(Records for locating displayed items)
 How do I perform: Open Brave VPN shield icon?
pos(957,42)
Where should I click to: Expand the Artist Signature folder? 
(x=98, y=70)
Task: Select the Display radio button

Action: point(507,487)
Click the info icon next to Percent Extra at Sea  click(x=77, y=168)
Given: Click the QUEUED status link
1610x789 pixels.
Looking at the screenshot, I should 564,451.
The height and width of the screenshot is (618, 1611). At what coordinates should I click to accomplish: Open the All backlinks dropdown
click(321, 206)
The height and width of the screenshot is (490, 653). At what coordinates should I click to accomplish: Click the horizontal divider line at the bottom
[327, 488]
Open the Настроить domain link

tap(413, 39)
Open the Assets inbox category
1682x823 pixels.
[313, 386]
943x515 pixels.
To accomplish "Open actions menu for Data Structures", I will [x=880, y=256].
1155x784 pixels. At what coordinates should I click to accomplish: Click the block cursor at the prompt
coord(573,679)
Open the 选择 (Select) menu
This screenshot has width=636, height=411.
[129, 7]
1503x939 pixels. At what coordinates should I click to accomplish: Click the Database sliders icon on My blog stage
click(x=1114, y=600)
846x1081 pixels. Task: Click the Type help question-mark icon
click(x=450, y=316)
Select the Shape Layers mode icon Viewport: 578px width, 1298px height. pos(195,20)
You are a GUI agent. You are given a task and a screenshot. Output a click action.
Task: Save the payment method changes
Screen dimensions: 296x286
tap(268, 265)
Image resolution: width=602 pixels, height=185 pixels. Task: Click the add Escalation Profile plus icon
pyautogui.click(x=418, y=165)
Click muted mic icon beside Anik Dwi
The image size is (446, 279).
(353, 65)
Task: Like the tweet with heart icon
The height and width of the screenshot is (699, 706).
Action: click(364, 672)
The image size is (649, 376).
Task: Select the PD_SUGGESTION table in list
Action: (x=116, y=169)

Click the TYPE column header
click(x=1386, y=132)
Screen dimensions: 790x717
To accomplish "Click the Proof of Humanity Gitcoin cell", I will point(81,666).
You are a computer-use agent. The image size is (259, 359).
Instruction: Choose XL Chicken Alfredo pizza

◆ Exercise objective: Write out every item above word for word, keeping each line as it appears.

◆ Response:
 How do I perform: Open Brave VPN shield icon?
pos(957,42)
Where should I click to: Expand the Artist Signature folder? 
(x=98, y=70)
Task: Select the Display radio button

Action: point(507,487)
Click the info icon next to Percent Extra at Sea  click(x=77, y=168)
Given: Click the QUEUED status link
1610x789 pixels.
Looking at the screenshot, I should 564,451.
The height and width of the screenshot is (618, 1611). At what coordinates should I click to accomplish: Open the All backlinks dropdown
click(321, 206)
The height and width of the screenshot is (490, 653). At what coordinates should I click to accomplish: Click the horizontal divider line at the bottom
[327, 488]
Open the Настроить domain link

tap(413, 39)
Open the Assets inbox category
1682x823 pixels.
[313, 386]
943x515 pixels.
To accomplish "Open actions menu for Data Structures", I will [x=880, y=256].
1155x784 pixels. At what coordinates should I click to accomplish: Click the block cursor at the prompt
coord(573,679)
Open the 选择 (Select) menu
This screenshot has width=636, height=411.
[129, 7]
1503x939 pixels. At what coordinates should I click to accomplish: Click the Database sliders icon on My blog stage
click(x=1114, y=600)
846x1081 pixels. Task: Click the Type help question-mark icon
click(x=450, y=316)
Select the Shape Layers mode icon Viewport: 578px width, 1298px height. pos(195,20)
You are a GUI agent. You are given a task and a screenshot. Output a click action.
Task: Save the payment method changes
Screen dimensions: 296x286
tap(268, 265)
Image resolution: width=602 pixels, height=185 pixels. Task: Click the add Escalation Profile plus icon
pyautogui.click(x=418, y=165)
Click muted mic icon beside Anik Dwi
The image size is (446, 279).
(353, 65)
Task: Like the tweet with heart icon
The height and width of the screenshot is (699, 706).
Action: click(364, 672)
The image size is (649, 376).
Task: Select the PD_SUGGESTION table in list
Action: (x=116, y=169)

Click the TYPE column header
click(x=1386, y=132)
Screen dimensions: 790x717
To accomplish "Click the Proof of Humanity Gitcoin cell", I will point(81,666).
You are a computer-use agent. The image size is (259, 359).
Instruction: Choose XL Chicken Alfredo pizza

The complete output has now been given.